International

Mood In North Korean Capital Is 'Subdued But Calm,' U.K. Diplomat Says

This image taken today from North Korean TV footage shows people mourning for Kim Jong Il in Pyongyang. i i

This image taken today from North Korean TV footage shows people mourning for Kim Jong Il in Pyongyang. AFP/Getty Images hide caption

itoggle caption AFP/Getty Images
This image taken today from North Korean TV footage shows people mourning for Kim Jong Il in Pyongyang.

This image taken today from North Korean TV footage shows people mourning for Kim Jong Il in Pyongyang.

AFP/Getty Images

While North Koreans in Pyongyang are "in a state of mourning and ... paying their respects at landmarks across the city," the overall mood is "subdued but calm" as people there react to Saturday's death of leader Kim Jong Il and the likelihood that his son Kim Jong Un is now in charge, according to one of Britain's diplomats in the capital city.

The Los Angeles Times reports this morning that those comments from Barnaby Jones, first secretary at Britain's embassy in Pyongyang, are the first such report from a diplomat "with a bird's-eye view of Pyongyang in the days after the death of Kim Jong Il."

The Korea Herald adds that Jones, in a telephone conversation with reporters, also said:

"In terms of what we have seen on the streets we have seen groups of schoolchildren going to and from locations where they have been standing in front of monuments or murals of Kim Il-sung or Kim Jong-il, as well as other groups of people. At the biggest monuments or the biggest locations where people can stand those groups get much, much larger.

"In most places across the city I would say that we are not seeing crowds, we are seeing large groups and it is all very orderly."

His descriptions conflict somewhat with the tone of reports and images being distributed by North Korea's official news agencies, which have described and shown weeping and anguished people. Whether such reports are in fact true and whether any such displays of emotion are in fact genuine are uncertain, however, in a police state such as North Korea.

Jones also told reporters that Kim Jong Un had been receiving visits from foreign diplomats.

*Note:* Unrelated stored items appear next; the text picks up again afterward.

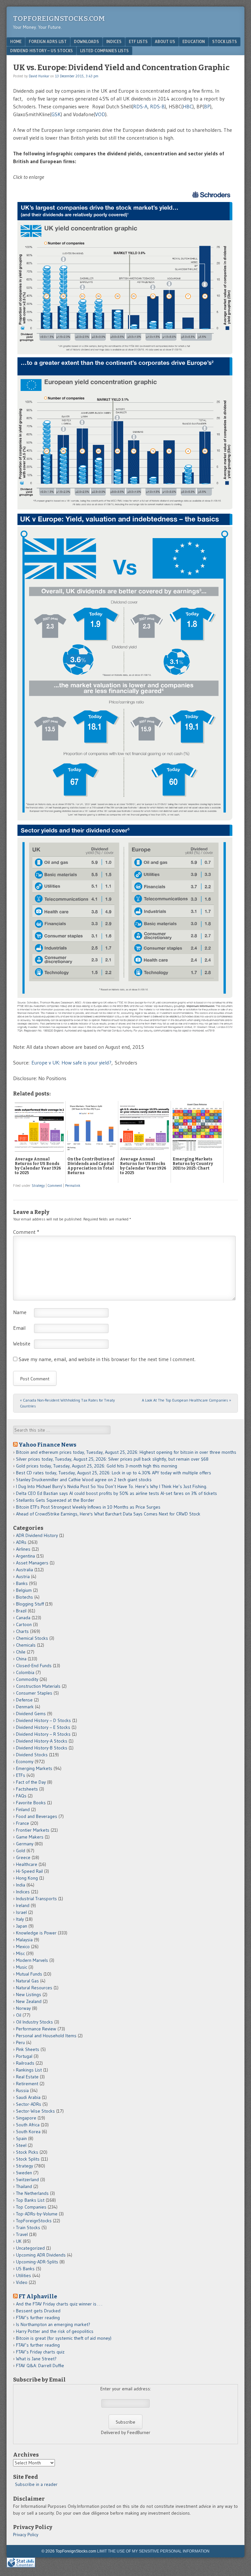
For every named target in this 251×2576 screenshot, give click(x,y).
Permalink (72, 1185)
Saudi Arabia (28, 2097)
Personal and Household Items (46, 2036)
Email (19, 1328)
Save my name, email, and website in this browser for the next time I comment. (107, 1359)
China (21, 1659)
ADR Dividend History (37, 1535)
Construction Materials (38, 1686)
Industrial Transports (36, 1898)
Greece (23, 1857)
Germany (24, 1844)
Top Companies (31, 2207)
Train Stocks (28, 2227)
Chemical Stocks (32, 1638)
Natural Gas (27, 1981)
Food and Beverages (36, 1816)
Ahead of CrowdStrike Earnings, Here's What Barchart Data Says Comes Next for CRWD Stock (108, 1514)
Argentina (25, 1556)
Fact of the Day (31, 1782)
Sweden (24, 2173)
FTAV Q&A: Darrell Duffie (40, 2365)
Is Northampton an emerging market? (53, 2324)
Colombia (25, 1672)
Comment (55, 1185)
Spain (21, 2138)
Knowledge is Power (36, 1933)
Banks (22, 1583)
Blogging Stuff (30, 1604)
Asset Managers (32, 1563)
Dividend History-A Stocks (41, 1741)
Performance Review (36, 2029)
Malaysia (24, 1940)
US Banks (25, 2269)
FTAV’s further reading (38, 2317)
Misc (20, 1953)
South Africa (28, 2125)
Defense (24, 1700)
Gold (20, 1851)
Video (21, 2282)
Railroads (25, 2063)
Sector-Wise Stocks (35, 2111)
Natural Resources (34, 1988)
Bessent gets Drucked (38, 2311)
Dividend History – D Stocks (43, 1720)
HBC (187, 106)
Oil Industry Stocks (34, 2022)
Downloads (86, 41)
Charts (22, 1631)
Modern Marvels (32, 1960)
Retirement (27, 2084)
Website (21, 1343)
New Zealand (29, 2001)
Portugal (24, 2056)
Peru (20, 2042)
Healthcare (26, 1864)
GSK (56, 114)
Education (193, 41)
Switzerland (27, 2179)
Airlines (23, 1549)
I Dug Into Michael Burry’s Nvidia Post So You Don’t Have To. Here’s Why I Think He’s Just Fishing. (111, 1486)
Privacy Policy (25, 2534)
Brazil (21, 1611)
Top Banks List (30, 2200)
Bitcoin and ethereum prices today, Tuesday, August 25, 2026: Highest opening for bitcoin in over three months (126, 1452)
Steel (21, 2145)
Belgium (24, 1590)
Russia (22, 2090)
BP (207, 106)
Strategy (38, 1185)
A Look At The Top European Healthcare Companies (186, 1400)
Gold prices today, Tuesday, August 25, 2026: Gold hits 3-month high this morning (96, 1466)
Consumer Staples (34, 1693)
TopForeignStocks (34, 2221)
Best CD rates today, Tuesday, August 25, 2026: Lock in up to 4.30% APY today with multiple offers (113, 1473)
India (20, 1885)
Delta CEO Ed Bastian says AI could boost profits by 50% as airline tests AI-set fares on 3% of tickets (116, 1493)
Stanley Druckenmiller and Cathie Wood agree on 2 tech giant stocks (84, 1479)
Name (19, 1312)
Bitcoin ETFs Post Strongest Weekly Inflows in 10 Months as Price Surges (88, 1507)
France (22, 1823)
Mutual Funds (29, 1974)
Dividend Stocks (32, 1755)
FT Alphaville (38, 2296)
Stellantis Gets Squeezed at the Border (55, 1500)
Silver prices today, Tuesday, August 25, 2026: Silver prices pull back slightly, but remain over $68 (112, 1459)
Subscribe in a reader (36, 2484)
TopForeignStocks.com (59, 18)
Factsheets (27, 1789)
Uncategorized (30, 2248)
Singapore (26, 2118)
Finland (23, 1809)
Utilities (23, 2275)
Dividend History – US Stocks (41, 50)
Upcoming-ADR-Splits (37, 2262)
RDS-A (140, 106)
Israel (21, 1912)
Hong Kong (27, 1878)
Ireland (22, 1905)
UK (19, 2241)
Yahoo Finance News (47, 1444)
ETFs (20, 1775)
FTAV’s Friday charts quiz (40, 2352)
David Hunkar (39, 76)
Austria (23, 1576)
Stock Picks (27, 2152)
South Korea (28, 2131)
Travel (22, 2234)
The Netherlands (32, 2193)
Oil (18, 2015)
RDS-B (157, 106)
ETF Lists (138, 41)
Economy (24, 1761)
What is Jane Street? (36, 2359)
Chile (20, 1652)
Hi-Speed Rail (29, 1871)
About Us (165, 41)
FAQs (21, 1796)
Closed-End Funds (34, 1665)
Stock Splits (28, 2159)
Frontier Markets (32, 1830)
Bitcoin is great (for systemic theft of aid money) (63, 2338)
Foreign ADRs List (48, 41)
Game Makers (29, 1837)
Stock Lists (224, 41)
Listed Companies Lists (104, 50)
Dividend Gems (31, 1713)
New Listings (28, 1994)
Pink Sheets (27, 2049)
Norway (23, 2008)
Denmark (25, 1707)
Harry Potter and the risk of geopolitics (54, 2331)
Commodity (27, 1679)
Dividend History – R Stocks (43, 1734)
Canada (23, 1618)
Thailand (24, 2186)
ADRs (21, 1542)
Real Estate (27, 2077)
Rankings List (29, 2070)
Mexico (23, 1946)
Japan (21, 1926)
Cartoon (24, 1624)
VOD (100, 114)
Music (21, 1967)
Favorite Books (31, 1803)
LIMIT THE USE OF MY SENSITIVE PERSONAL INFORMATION (153, 2551)
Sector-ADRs (28, 2104)
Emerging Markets (34, 1768)
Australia (24, 1570)
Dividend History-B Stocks (41, 1748)
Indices (114, 41)
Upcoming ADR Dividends (41, 2255)
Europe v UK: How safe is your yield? (71, 1062)
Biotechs (24, 1597)
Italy (20, 1919)
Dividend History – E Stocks (43, 1727)
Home (16, 41)
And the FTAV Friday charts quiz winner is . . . (59, 2304)
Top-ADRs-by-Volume (37, 2214)
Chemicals (26, 1645)
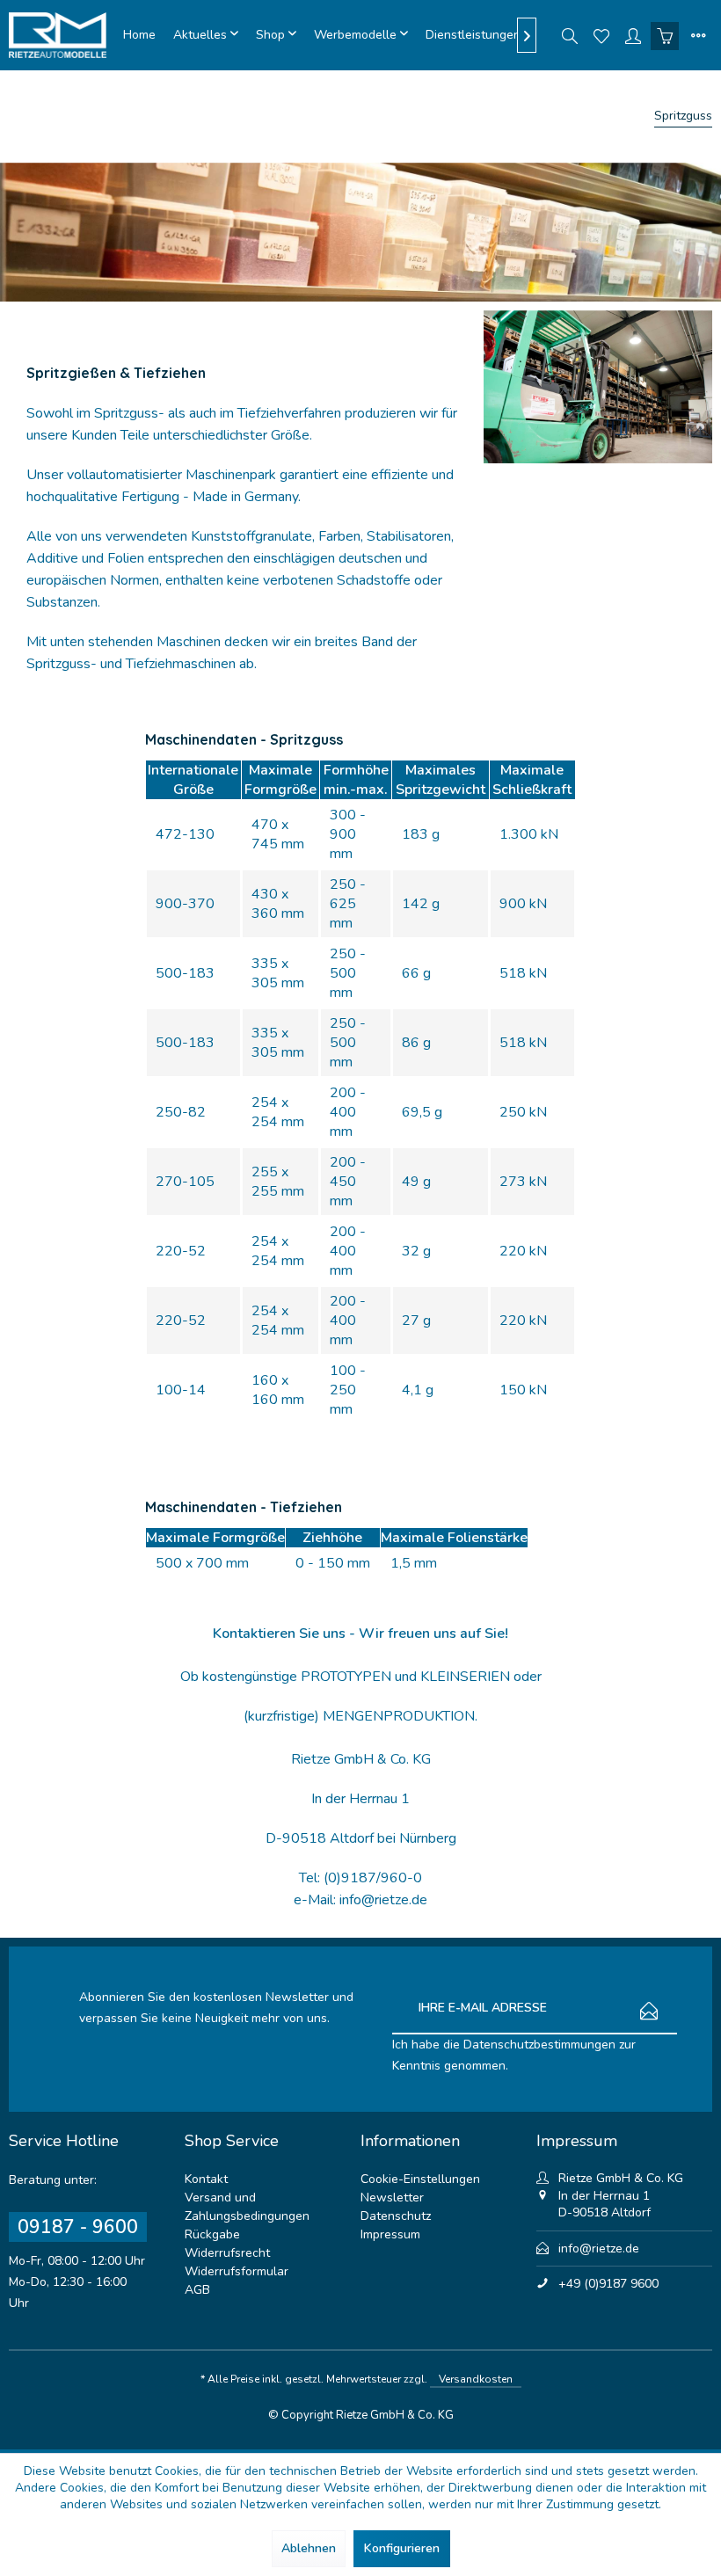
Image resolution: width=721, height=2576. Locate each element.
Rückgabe (212, 2234)
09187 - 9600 (78, 2227)
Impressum (390, 2234)
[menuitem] (139, 35)
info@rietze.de (598, 2248)
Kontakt (206, 2179)
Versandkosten (476, 2379)
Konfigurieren (402, 2548)
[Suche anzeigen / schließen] (570, 35)
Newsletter (392, 2197)
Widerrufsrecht (227, 2253)
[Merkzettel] (601, 35)
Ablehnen (308, 2548)
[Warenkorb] (665, 35)
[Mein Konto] (633, 35)
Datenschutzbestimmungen (539, 2044)
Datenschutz (395, 2216)
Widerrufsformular (236, 2271)
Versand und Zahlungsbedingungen (247, 2206)
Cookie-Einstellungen (420, 2179)
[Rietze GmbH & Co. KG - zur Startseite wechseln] (61, 35)
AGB (197, 2289)
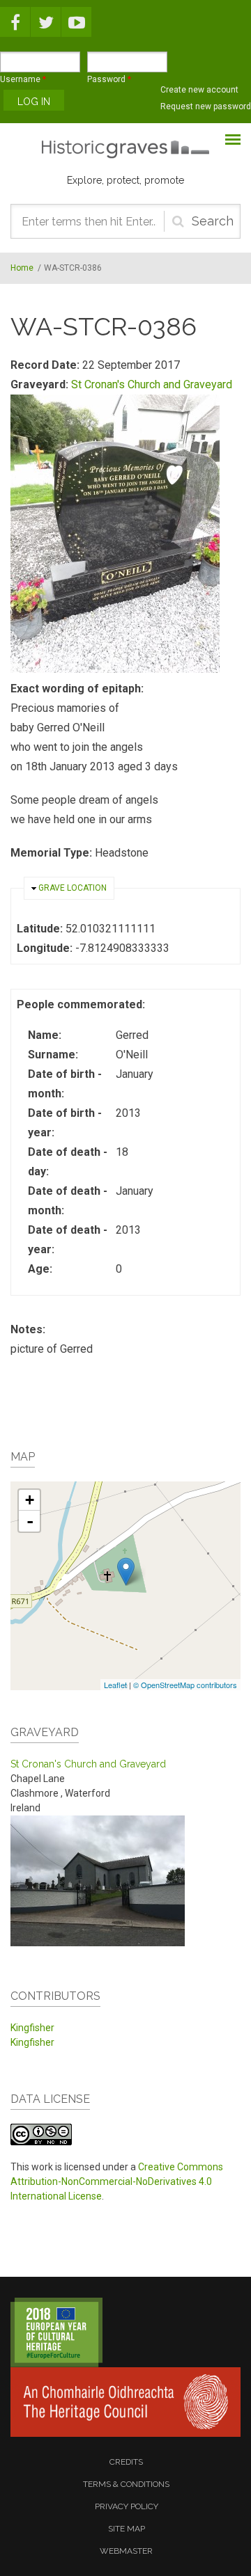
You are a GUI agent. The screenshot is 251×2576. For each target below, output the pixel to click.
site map (126, 2529)
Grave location (72, 888)
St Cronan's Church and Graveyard (151, 384)
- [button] (30, 1521)
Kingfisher (32, 2027)
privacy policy (126, 2506)
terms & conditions (126, 2484)
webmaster (126, 2551)
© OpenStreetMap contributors (185, 1684)
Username (23, 79)
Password (109, 79)
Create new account (199, 90)
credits (126, 2462)
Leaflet (115, 1684)
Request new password (205, 106)
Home (21, 268)
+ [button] (29, 1500)
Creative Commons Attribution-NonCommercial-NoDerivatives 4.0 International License (116, 2181)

The BBC says hat would seem to confirm "that he is indeed now in charge."

Meanwhile, South Korea's Yonhap News reports that a group of North Korean defectors in Paju, South Korea, "launched balloons carrying leaflets into the North on Wednesday, criticizing a power succession in the communist country after the death of its leader last week. ... Some 50 members of an emergency committee comprising 37 of the country's human rights groups for North Korean defectors launched 10 balloons carrying millions of anti-North Korean leaflets from Imjingak pavilion just south of the inter-Korean border."